At the risk of nitpicking a word that may have been just used for emphasis,
how can you be sure the value is real, though? Perceived value can be tough to
tell apart, especially in a monoculture (called "herd mentality" earlier,
perhaps too uncharitably).

Also, even if the value is real, is it technical, or political/behavioral? If
it's the latter, that doesn't minimize theri value, but let's not pretend
their advantages are technical. We could, instead, discuss if using the new
tool is the best (or only) way to effect that change. It may be. It may even
be that _which_ tool it is doesn't matter, so long as it's different, as has
turned out to be the case in ergonomics and RSI.

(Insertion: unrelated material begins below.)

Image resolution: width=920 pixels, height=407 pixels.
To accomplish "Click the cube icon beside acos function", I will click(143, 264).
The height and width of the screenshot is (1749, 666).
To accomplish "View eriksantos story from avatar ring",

We've certainly seen some negative "NoSQL" headlines. How many startups used
it to their eventual detriment, just following a trend and/or doing premature
optimization? I'm not saying it _can 't_ provide value, rather than mere
popularity and even _perceived_ value, especially initially [1]

> saying that "no one needs it" is just as myopic and wrong as being part of
> the herd mentality.

I think that's what's called a "shallow dismissal" and is discouraged by the
guidelines. The bare statement would be mere hyperbole and could possibly be
"just as" wrong, but it was in reference to an entire article, which lays out
the technical reasoning, which it's up to you to refute and point out they
myopia of.

[1] I am reminded of how "easy" MySQL replication was always touted to be..
except that people choosing it did so with an empty database. If it broke,
with a far-from-empty database, I found myself wishing for one of PostgreSQL's
much more "difficult" options.

------
EduardoBautista
This is why I choose Ember as my framework of choice. It's been there since
Backbone, since Angular, and now React.

React, in my opinion, is filled with "best practices" where they choose
complex solutions to simple problems. The dependency hell is also ridiculous
in React. I would like to see how many of these apps are having issues
upgrading to the latest versions of their dependencies in 5 years.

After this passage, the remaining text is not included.